What the task asks: Put each line of the listing below into a JSON list of strings, one string per line, and leave out blank lines.

(Word and element location data)
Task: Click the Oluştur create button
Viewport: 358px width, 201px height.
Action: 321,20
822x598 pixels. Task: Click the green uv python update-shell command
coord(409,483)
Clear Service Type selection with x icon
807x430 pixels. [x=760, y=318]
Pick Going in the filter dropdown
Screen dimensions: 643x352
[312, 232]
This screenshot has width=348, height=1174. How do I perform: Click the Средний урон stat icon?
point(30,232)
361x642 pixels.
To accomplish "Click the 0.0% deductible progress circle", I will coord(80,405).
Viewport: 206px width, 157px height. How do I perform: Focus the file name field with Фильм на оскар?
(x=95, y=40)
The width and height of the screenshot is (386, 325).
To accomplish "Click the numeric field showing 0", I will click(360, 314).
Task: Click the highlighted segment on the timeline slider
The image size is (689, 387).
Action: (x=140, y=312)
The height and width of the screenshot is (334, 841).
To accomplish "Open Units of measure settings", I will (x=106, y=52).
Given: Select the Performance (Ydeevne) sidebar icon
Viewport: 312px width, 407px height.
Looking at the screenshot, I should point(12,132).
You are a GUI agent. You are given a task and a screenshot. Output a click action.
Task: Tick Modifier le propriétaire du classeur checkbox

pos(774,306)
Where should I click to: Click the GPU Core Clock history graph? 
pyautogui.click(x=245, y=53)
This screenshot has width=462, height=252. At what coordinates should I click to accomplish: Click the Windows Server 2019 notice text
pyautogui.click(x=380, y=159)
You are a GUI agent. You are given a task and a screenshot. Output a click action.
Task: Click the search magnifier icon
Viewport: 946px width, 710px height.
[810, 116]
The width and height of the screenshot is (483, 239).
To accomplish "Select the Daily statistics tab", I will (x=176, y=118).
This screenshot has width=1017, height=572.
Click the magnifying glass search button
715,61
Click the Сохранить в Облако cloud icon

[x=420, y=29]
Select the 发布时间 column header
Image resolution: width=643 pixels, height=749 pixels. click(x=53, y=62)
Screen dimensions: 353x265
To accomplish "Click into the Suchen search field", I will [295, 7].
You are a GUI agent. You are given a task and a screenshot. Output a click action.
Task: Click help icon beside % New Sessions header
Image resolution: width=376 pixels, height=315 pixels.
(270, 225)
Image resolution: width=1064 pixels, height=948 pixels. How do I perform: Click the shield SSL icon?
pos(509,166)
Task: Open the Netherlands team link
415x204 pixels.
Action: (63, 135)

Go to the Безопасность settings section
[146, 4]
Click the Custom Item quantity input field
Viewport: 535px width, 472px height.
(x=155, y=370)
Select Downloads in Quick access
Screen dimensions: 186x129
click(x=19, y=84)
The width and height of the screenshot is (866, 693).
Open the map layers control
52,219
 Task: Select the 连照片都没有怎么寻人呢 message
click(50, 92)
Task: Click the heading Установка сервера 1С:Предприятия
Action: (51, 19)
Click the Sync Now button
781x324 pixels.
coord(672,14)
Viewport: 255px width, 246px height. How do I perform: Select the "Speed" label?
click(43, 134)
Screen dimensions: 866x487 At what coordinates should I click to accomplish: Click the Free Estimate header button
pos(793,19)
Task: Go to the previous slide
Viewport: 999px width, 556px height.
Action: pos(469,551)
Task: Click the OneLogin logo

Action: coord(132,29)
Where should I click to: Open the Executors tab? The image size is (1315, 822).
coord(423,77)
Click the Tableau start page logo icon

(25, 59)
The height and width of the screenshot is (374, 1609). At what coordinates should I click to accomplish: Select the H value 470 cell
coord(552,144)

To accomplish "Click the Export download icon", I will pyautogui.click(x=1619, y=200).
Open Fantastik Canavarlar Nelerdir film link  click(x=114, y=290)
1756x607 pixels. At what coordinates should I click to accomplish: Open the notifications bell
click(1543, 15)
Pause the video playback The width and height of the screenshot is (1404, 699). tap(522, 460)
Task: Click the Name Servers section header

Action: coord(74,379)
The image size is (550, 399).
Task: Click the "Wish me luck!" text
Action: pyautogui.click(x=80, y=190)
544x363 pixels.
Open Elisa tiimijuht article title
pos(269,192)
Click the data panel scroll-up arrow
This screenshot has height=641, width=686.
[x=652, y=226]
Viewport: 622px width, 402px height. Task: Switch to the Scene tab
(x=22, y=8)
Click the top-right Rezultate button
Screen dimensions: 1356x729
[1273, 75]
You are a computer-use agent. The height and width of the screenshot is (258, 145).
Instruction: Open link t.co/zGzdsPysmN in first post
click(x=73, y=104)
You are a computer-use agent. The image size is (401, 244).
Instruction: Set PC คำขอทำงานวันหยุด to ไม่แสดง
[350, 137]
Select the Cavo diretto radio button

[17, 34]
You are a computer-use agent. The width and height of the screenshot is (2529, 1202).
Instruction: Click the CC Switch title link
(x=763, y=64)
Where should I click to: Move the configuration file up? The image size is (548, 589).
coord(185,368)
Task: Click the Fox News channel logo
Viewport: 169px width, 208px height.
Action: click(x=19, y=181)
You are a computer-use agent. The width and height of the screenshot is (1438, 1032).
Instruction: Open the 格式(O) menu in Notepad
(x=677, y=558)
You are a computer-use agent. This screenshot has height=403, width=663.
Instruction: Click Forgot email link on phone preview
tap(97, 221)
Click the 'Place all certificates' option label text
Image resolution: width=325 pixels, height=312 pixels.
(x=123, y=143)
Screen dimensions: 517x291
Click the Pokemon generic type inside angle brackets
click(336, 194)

Final result:
[
  "Task: Click the Oluştur create button",
  "Viewport: 358px width, 201px height.",
  "Action: 321,20",
  "822x598 pixels. Task: Click the green uv python update-shell command",
  "coord(409,483)",
  "Clear Service Type selection with x icon",
  "807x430 pixels. [x=760, y=318]",
  "Pick Going in the filter dropdown",
  "Screen dimensions: 643x352",
  "[312, 232]",
  "This screenshot has width=348, height=1174. How do I perform: Click the Средний урон stat icon?",
  "point(30,232)",
  "361x642 pixels.",
  "To accomplish \"Click the 0.0% deductible progress circle\", I will coord(80,405).",
  "Viewport: 206px width, 157px height. How do I perform: Focus the file name field with Фильм на оскар?",
  "(x=95, y=40)",
  "The width and height of the screenshot is (386, 325).",
  "To accomplish \"Click the numeric field showing 0\", I will click(360, 314).",
  "Task: Click the highlighted segment on the timeline slider",
  "The image size is (689, 387).",
  "Action: (x=140, y=312)",
  "The height and width of the screenshot is (334, 841).",
  "To accomplish \"Open Units of measure settings\", I will (x=106, y=52).",
  "Given: Select the Performance (Ydeevne) sidebar icon",
  "Viewport: 312px width, 407px height.",
  "Looking at the screenshot, I should point(12,132).",
  "You are a GUI agent. You are given a task and a screenshot. Output a click action.",
  "Task: Tick Modifier le propriétaire du classeur checkbox",
  "pos(774,306)",
  "Where should I click to: Click the GPU Core Clock history graph? ",
  "pyautogui.click(x=245, y=53)",
  "This screenshot has width=462, height=252. At what coordinates should I click to accomplish: Click the Windows Server 2019 notice text",
  "pyautogui.click(x=380, y=159)",
  "You are a GUI agent. You are given a task and a screenshot. Output a click action.",
  "Task: Click the search magnifier icon",
  "Viewport: 946px width, 710px height.",
  "[810, 116]",
  "The width and height of the screenshot is (483, 239).",
  "To accomplish \"Select the Daily statistics tab\", I will (x=176, y=118).",
  "This screenshot has width=1017, height=572.",
  "Click the magnifying glass search button",
  "715,61",
  "Click the Сохранить в Облако cloud icon",
  "[x=420, y=29]",
  "Select the 发布时间 column header",
  "Image resolution: width=643 pixels, height=749 pixels. click(x=53, y=62)",
  "Screen dimensions: 353x265",
  "To accomplish \"Click into the Suchen search field\", I will [295, 7].",
  "You are a GUI agent. You are given a task and a screenshot. Output a click action.",
  "Task: Click help icon beside % New Sessions header",
  "Image resolution: width=376 pixels, height=315 pixels.",
  "(270, 225)",
  "Image resolution: width=1064 pixels, height=948 pixels. How do I perform: Click the shield SSL icon?",
  "pos(509,166)",
  "Task: Open the Netherlands team link",
  "415x204 pixels.",
  "Action: (63, 135)",
  "Go to the Безопасность settings section",
  "[146, 4]",
  "Click the Custom Item quantity input field",
  "Viewport: 535px width, 472px height.",
  "(x=155, y=370)",
  "Select Downloads in Quick access",
  "Screen dimensions: 186x129",
  "click(x=19, y=84)",
  "The width and height of the screenshot is (866, 693).",
  "Open the map layers control",
  "52,219",
  " Task: Select the 连照片都没有怎么寻人呢 message",
  "click(50, 92)",
  "Task: Click the heading Установка сервера 1С:Предприятия",
  "Action: (51, 19)",
  "Click the Sync Now button",
  "781x324 pixels.",
  "coord(672,14)",
  "Viewport: 255px width, 246px height. How do I perform: Select the \"Speed\" label?",
  "click(43, 134)",
  "Screen dimensions: 866x487 At what coordinates should I click to accomplish: Click the Free Estimate header button",
  "pos(793,19)",
  "Task: Go to the previous slide",
  "Viewport: 999px width, 556px height.",
  "Action: pos(469,551)",
  "Task: Click the OneLogin logo",
  "Action: coord(132,29)",
  "Where should I click to: Open the Executors tab? The image size is (1315, 822).",
  "coord(423,77)",
  "Click the Tableau start page logo icon",
  "(25, 59)",
  "The height and width of the screenshot is (374, 1609). At what coordinates should I click to accomplish: Select the H value 470 cell",
  "coord(552,144)",
  "To accomplish \"Click the Export download icon\", I will pyautogui.click(x=1619, y=200).",
  "Open Fantastik Canavarlar Nelerdir film link  click(x=114, y=290)",
  "1756x607 pixels. At what coordinates should I click to accomplish: Open the notifications bell",
  "click(1543, 15)",
  "Pause the video playback The width and height of the screenshot is (1404, 699). tap(522, 460)",
  "Task: Click the Name Servers section header",
  "Action: coord(74,379)",
  "The image size is (550, 399).",
  "Task: Click the \"Wish me luck!\" text",
  "Action: pyautogui.click(x=80, y=190)",
  "544x363 pixels.",
  "Open Elisa tiimijuht article title",
  "pos(269,192)",
  "Click the data panel scroll-up arrow",
  "This screenshot has height=641, width=686.",
  "[x=652, y=226]",
  "Viewport: 622px width, 402px height. Task: Switch to the Scene tab",
  "(x=22, y=8)",
  "Click the top-right Rezultate button",
  "Screen dimensions: 1356x729",
  "[1273, 75]",
  "You are a computer-use agent. The height and width of the screenshot is (258, 145).",
  "Instruction: Open link t.co/zGzdsPysmN in first post",
  "click(x=73, y=104)",
  "You are a computer-use agent. The image size is (401, 244).",
  "Instruction: Set PC คำขอทำงานวันหยุด to ไม่แสดง",
  "[350, 137]",
  "Select the Cavo diretto radio button",
  "[17, 34]",
  "You are a computer-use agent. The width and height of the screenshot is (2529, 1202).",
  "Instruction: Click the CC Switch title link",
  "(x=763, y=64)",
  "Where should I click to: Move the configuration file up? The image size is (548, 589).",
  "coord(185,368)",
  "Task: Click the Fox News channel logo",
  "Viewport: 169px width, 208px height.",
  "Action: click(x=19, y=181)",
  "You are a computer-use agent. The width and height of the screenshot is (1438, 1032).",
  "Instruction: Open the 格式(O) menu in Notepad",
  "(x=677, y=558)",
  "You are a computer-use agent. This screenshot has height=403, width=663.",
  "Instruction: Click Forgot email link on phone preview",
  "tap(97, 221)",
  "Click the 'Place all certificates' option label text",
  "Image resolution: width=325 pixels, height=312 pixels.",
  "(x=123, y=143)",
  "Screen dimensions: 517x291",
  "Click the Pokemon generic type inside angle brackets",
  "click(336, 194)"
]